Investigation of a Low-Speed High-Torque-Density Direct-Drive External-Rotor PMSM for Belt Conveyor Application

Aiming at the shortcomings of complex mechanical transmission structure and low efficiency of the existing belt conveyor driven by asynchronous motor, this paper focuses on the investigation of a new type of low-speed high-torque-density direct-drive permanent magnet synchronous motor (LHDPMSM) for driving the belt conveyor. The proposed LHDPMSM utilizes external rotor structure to achieve the goal of fully direct drive of the belt conveyor. First, the topology and advantages of the straight-shape external-rotor LHDPMSM is introduced.

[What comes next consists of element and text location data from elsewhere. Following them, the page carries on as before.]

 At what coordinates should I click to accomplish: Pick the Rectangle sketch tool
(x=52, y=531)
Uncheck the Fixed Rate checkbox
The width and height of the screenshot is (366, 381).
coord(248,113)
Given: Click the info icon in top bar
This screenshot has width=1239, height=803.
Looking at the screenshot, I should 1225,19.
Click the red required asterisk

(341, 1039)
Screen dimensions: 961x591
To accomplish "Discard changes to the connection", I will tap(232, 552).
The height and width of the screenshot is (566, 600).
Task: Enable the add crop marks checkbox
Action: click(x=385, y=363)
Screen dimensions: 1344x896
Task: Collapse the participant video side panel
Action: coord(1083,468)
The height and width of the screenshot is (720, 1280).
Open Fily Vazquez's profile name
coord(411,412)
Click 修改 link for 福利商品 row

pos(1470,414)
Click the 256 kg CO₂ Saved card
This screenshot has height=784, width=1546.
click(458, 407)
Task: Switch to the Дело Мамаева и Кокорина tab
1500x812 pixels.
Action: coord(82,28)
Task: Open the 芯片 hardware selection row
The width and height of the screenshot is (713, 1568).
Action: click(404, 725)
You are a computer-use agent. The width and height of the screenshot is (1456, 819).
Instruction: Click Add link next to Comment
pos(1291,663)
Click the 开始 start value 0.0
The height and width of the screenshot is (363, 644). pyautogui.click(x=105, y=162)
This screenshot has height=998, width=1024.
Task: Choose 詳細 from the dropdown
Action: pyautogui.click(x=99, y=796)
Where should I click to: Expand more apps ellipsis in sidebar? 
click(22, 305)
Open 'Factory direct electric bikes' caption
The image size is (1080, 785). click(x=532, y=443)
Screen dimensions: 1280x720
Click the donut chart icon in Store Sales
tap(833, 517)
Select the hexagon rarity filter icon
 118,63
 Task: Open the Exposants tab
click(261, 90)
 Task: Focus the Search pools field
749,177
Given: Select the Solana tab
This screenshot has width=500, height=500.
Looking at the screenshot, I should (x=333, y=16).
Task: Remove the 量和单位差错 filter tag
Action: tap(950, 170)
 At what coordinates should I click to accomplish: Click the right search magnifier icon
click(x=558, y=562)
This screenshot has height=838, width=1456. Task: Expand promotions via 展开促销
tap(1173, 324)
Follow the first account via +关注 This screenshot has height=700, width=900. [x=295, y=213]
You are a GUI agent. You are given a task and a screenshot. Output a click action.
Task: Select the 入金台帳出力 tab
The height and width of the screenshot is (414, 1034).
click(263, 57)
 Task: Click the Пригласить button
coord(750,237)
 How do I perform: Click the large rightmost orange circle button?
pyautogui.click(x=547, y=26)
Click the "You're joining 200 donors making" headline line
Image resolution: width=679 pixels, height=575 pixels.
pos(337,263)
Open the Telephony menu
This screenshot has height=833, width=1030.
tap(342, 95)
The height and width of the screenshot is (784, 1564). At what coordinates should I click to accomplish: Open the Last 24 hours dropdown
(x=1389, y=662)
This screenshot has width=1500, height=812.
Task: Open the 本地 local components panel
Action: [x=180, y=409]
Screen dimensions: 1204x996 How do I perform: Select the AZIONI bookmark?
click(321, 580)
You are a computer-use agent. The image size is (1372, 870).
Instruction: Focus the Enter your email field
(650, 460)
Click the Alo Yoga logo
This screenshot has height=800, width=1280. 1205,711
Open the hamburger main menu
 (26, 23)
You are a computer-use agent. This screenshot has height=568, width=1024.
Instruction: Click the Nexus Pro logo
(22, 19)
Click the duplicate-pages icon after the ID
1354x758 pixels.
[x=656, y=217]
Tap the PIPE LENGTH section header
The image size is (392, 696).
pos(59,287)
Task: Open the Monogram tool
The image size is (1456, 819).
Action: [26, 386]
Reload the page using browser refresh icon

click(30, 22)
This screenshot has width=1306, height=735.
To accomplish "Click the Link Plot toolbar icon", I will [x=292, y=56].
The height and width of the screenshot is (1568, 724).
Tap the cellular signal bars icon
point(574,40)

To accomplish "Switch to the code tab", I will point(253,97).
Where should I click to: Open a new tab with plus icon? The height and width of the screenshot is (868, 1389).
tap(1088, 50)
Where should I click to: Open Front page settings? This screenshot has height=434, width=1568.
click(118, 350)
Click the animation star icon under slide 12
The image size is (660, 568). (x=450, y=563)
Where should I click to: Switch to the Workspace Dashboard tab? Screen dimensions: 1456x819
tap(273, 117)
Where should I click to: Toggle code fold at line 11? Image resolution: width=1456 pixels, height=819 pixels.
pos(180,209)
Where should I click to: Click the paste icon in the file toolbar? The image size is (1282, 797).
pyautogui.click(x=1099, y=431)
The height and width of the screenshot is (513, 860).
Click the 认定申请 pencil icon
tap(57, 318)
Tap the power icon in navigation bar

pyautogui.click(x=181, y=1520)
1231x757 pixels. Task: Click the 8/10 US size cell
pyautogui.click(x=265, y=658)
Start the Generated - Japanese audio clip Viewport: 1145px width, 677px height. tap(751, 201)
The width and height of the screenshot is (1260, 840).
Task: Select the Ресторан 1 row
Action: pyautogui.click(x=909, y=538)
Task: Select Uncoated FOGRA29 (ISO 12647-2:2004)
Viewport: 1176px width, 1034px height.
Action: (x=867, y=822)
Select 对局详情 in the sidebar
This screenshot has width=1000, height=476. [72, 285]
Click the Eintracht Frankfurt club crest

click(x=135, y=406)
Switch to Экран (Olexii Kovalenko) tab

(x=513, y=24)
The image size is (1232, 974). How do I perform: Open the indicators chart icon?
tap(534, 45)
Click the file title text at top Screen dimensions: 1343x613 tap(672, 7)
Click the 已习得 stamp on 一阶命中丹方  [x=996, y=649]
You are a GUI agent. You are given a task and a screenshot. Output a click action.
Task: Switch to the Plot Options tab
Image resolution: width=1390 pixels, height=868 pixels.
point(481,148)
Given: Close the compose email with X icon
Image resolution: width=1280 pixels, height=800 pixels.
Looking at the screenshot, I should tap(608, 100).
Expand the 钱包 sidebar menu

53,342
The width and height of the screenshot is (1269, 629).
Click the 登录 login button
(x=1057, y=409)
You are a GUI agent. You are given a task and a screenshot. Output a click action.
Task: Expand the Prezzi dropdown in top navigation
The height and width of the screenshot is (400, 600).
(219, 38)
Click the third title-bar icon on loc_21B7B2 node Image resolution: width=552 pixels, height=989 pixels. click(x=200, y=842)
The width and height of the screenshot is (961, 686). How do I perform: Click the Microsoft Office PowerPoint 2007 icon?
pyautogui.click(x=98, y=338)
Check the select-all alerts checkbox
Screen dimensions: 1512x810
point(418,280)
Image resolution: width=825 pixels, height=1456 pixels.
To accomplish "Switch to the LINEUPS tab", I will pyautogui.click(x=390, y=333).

Then the selection rules of the pole-slot combination are studied. Furthermore, an improved subdomain model is established based on the idea of segmentation for fast calculation of the no-load magnetic field of the proposed straight-shape external-rotor LHDPMSM. Moreover, the operating performance of the proposed LHDPMSM with load fluctuations was verified by FEA. In addition, an efficient cooling system based on $Z$ -shape water channels and hollow shaft was designed, and a LPTN model was established for temperature fast calculation. Since the cooling system has a negative impact on the shaft mechanical strength, the mechanical strength of the shaft and other fragile components of the LHDPMSM was analyzed to ensure the safe operation of the motor. Finally, a prototype is manufactured and tested to validate the design concept introduced in this paper.